On 10 Dec 2010 at 16:22, Susan Harkins wrote:

> Yeah, and it's temperamental to boot! ;)
> 
> Susan H.


It works exactly the way it is intended. - just not the way you think it should  :-)

>From Win32.hlp:

The FindWindow function retrieves the handle to the top-level window whose class name and window name match the specified strings. This function does not search child windows.  

HWND FindWindow(
    LPCTSTR lpClassName,	// pointer to class name
    LPCTSTR lpWindowName 	// pointer to window name
   );	
 
Parameters
lpClassName
Points to a null-terminated string that specifies the class name or is an atom that identifies the class-name string.
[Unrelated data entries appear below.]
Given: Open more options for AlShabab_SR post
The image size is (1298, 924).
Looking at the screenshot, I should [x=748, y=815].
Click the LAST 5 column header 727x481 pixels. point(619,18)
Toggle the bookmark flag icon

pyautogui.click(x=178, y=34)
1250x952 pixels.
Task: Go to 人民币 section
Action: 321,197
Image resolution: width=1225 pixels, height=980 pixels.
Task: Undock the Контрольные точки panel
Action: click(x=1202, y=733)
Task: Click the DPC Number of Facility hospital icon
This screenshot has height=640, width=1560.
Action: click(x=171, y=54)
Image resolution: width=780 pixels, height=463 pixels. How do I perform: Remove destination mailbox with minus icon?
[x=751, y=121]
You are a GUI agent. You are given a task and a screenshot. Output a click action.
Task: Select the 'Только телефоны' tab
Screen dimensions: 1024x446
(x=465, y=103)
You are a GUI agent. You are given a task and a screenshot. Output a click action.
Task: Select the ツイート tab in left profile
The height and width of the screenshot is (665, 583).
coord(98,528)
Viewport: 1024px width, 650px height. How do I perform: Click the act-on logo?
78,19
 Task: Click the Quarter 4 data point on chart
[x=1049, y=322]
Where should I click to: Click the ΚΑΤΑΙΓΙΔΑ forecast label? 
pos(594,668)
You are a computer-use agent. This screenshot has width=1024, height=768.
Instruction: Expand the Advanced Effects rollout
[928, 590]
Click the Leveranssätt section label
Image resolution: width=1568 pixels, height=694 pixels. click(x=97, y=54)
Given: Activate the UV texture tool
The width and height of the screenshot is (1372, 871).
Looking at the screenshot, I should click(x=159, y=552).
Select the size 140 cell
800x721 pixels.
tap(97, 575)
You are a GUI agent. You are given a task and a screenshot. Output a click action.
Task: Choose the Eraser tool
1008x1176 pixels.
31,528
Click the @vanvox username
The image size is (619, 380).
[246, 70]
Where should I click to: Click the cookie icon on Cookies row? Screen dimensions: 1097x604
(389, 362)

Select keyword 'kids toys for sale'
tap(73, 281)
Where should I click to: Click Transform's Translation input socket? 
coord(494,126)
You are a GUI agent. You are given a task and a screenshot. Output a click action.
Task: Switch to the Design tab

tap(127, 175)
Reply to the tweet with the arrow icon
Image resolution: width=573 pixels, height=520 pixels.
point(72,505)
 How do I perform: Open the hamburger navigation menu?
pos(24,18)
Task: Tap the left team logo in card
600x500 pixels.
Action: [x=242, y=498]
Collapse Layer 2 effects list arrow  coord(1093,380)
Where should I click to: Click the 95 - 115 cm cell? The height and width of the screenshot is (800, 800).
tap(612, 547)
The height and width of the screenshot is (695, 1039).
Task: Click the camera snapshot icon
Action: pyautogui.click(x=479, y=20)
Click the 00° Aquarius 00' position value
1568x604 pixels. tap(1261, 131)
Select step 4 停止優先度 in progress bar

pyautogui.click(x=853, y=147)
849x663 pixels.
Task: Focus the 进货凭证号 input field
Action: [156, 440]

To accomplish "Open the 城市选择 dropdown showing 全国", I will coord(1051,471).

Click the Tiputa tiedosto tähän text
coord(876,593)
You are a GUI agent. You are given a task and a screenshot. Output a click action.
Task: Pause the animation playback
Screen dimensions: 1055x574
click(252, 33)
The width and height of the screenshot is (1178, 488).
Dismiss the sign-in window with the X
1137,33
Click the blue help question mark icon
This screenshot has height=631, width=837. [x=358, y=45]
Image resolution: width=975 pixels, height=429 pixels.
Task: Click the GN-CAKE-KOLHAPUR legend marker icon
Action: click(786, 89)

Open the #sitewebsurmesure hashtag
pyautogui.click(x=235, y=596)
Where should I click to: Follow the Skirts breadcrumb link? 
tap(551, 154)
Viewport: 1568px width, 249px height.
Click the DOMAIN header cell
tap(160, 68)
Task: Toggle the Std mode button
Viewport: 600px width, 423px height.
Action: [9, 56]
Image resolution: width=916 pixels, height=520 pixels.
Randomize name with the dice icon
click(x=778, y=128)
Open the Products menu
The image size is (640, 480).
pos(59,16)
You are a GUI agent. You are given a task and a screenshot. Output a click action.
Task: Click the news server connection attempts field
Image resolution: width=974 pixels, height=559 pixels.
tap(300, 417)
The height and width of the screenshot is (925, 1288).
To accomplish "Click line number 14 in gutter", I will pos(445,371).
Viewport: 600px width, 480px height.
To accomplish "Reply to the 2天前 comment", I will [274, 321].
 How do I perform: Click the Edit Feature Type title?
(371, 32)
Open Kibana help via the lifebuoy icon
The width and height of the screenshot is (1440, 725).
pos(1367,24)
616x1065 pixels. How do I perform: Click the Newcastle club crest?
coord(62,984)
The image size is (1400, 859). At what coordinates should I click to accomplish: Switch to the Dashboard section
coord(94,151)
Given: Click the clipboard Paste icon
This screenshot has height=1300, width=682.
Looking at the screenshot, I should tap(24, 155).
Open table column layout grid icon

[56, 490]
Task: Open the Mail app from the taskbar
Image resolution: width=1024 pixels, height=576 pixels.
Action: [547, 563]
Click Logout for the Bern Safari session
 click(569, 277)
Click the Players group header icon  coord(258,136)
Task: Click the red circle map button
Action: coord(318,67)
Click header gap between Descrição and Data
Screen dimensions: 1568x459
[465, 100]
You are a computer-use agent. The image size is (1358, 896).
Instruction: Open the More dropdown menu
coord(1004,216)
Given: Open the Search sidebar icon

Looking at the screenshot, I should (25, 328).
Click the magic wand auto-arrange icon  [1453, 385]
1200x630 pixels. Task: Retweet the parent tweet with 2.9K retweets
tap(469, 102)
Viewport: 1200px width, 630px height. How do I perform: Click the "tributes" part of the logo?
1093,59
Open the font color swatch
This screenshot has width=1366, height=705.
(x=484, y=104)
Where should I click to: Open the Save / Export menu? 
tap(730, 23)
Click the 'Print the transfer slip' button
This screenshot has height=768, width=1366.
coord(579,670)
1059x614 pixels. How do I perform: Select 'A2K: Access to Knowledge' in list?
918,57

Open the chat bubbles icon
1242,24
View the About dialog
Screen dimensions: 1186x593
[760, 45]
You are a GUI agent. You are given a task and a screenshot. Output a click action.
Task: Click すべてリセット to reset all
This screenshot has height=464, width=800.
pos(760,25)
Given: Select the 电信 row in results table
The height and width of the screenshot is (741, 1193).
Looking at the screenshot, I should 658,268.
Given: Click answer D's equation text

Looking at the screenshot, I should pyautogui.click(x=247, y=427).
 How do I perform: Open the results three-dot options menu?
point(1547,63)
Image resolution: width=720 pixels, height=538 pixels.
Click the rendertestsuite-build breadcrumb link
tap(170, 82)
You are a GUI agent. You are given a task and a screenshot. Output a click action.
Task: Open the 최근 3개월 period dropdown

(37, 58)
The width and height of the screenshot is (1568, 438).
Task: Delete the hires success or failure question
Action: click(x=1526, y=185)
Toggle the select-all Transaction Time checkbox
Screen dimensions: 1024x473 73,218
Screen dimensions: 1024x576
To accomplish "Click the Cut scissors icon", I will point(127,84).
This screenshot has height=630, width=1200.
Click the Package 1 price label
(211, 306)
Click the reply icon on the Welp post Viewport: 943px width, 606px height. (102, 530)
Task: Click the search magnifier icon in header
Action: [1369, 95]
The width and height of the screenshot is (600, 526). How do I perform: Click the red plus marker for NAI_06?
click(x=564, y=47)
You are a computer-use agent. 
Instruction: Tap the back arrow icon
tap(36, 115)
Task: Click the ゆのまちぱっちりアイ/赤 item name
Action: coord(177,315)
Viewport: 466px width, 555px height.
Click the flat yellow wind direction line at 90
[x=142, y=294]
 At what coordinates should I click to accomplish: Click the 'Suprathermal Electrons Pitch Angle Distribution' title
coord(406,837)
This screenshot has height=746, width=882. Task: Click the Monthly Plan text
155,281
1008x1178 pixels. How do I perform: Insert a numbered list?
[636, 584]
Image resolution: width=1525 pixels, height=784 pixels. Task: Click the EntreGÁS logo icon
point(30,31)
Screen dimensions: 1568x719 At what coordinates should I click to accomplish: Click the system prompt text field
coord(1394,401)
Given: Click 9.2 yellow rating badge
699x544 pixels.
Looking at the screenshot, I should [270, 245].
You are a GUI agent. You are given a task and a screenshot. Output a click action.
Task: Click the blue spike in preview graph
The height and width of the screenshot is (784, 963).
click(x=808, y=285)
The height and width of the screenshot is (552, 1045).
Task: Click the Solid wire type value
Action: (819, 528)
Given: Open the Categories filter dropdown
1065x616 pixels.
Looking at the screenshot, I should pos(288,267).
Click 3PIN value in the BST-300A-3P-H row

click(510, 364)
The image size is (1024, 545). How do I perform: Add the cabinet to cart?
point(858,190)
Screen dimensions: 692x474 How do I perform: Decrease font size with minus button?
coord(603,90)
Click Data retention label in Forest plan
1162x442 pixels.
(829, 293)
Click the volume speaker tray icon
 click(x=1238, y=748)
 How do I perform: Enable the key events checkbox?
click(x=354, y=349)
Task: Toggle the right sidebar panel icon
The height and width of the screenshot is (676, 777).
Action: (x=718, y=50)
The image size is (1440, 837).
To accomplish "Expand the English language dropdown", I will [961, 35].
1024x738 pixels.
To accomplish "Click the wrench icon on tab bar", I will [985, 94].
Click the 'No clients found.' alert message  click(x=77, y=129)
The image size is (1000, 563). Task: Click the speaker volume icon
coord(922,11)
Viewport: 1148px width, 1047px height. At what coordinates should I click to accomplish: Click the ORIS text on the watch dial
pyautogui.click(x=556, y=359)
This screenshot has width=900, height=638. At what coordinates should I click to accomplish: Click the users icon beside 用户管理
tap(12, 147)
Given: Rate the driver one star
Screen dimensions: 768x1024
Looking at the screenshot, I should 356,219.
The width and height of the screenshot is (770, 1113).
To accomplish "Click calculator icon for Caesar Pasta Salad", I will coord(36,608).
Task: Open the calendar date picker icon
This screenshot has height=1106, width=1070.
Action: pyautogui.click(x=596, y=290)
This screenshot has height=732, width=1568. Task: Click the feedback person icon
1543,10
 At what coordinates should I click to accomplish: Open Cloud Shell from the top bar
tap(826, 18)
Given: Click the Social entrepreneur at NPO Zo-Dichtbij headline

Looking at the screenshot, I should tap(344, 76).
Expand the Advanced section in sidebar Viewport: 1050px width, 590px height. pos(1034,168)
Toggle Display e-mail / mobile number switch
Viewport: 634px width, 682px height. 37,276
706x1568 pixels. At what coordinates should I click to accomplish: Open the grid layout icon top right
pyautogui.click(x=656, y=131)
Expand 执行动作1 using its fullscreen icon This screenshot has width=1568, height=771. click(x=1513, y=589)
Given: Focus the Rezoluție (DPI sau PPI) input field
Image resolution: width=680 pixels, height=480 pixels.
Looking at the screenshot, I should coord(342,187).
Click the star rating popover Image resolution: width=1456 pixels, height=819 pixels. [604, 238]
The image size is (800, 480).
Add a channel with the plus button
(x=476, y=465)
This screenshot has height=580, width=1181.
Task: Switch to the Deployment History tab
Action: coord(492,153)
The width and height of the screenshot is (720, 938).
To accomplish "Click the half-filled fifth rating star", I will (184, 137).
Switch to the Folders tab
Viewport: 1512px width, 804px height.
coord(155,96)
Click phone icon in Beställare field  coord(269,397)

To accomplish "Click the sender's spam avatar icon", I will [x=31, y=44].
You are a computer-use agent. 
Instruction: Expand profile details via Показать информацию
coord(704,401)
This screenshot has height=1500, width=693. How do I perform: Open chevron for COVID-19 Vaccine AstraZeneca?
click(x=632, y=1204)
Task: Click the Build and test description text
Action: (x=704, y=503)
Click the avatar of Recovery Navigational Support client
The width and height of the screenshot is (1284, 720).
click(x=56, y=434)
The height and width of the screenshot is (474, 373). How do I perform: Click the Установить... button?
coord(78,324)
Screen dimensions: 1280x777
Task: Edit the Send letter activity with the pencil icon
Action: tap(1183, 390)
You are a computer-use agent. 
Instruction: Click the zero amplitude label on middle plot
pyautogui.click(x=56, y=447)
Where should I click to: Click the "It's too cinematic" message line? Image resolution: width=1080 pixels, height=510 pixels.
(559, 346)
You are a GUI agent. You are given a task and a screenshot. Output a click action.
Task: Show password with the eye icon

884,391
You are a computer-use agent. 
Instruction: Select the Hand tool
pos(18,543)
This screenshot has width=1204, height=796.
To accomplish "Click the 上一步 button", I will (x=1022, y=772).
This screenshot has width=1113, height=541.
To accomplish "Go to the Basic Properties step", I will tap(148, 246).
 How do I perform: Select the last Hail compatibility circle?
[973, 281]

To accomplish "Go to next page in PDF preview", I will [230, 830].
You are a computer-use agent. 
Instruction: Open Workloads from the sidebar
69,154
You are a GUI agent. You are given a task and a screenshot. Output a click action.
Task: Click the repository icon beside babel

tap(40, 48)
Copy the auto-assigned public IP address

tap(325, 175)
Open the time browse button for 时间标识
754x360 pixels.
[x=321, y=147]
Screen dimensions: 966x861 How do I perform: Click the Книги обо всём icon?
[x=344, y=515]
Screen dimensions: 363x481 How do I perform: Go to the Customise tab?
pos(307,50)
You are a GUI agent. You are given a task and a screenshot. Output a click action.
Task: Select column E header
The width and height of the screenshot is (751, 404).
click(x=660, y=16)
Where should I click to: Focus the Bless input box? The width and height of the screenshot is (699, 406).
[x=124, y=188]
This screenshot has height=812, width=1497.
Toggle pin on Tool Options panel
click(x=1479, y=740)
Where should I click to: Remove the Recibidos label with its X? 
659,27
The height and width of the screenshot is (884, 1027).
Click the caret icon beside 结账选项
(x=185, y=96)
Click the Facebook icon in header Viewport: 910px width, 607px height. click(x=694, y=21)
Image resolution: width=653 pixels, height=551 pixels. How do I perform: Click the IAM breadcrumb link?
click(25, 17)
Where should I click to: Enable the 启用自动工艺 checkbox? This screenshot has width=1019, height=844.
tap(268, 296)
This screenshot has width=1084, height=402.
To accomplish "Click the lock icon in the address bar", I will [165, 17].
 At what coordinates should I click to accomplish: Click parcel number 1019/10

If this parameter is an atom, it must be a global atom created by a previous call to the GlobalAddAtom function. The atom, a 16-bit value, must be placed in the low-order word of lpClassName; the high-order word must be zero.  

lpWindowName
Points to a null-terminated string that specifies the window name (the window's title). If this parameter is NULL, all window names match.  

Return Values If the function succeeds, the return value is the handle to the window that has the specified class name and window name. If the function fails, the return value is NULL. To get extended error information, call GetLastError.